LCD screen of a camera

Hi I am modeling a camera and would like to be able to show what is seen by the camera when looking at the viewfinder.
I am not sure how to explain this but guess if I set the object as a camera then baked that I could then use it as the material.
I am wondering if it is possible to do this in a material node setup. Like refraction but different.
Any ideas would be gratefully accepted.
Thanks

You could add two cameras to the scene - one that mimics the camera model lens - then a second that is your scene camera (i.e. looking at the camera model screen).

You could then render the view from the first camera - save the image as a texture - then apply this texture to the camera model’s screen material.

just another idea
here why not use the lens as a 2 camera !

happy nl

Yeah i was kinda hoping to do it in one go. ie one scene
It’s a bit like a shadow catcher in reverse just show what is directly visible by the normal of the face.
But I guess that’s really another render anyway

Would a translucent type shader work

That’s a different render, indeed.
Since any object can be a Camera RickyBlender’s suggestion should work (3dview menu, View, Cameras, Set Active Obj as Camera.

Translucent shader for what? If you mean model camera’s screen you’d want Emission shader, Strength =1.

I was thinking of the translucent to project onto.

This idea is more like intense caustics and would probably require an absolute FT of computing power to calculate what I was thinking.

Thanks guys thought there might be a way but I didn’t think it through. The two camera idea was what I first thought of but I wanted to see if there where any ideas of another way around it.
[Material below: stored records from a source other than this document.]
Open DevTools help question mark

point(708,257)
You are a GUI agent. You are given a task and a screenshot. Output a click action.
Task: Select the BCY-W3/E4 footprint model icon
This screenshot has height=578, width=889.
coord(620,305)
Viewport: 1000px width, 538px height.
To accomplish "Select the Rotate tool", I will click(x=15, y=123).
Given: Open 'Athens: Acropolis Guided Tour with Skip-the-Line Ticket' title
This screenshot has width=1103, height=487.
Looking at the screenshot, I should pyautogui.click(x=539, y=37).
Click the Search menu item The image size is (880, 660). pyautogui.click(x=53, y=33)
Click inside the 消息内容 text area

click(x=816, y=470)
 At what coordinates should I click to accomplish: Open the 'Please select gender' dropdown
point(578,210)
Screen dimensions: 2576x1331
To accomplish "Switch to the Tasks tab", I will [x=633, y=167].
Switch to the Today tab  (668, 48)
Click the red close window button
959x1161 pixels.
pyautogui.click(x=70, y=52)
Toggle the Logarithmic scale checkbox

Wait, are you trying to do this during one pass? Like rendering the frame from one camera onto a plane and another camera onto the rendering screen at once? I don’t think this is possible. I would not try to go super complicated and instead bite the apple and render in two passes like moony says - render out a texture at reduced image size and apply this as an emission texture to the LCD during the second pass where the frame is rendered from “your normal scene” camera.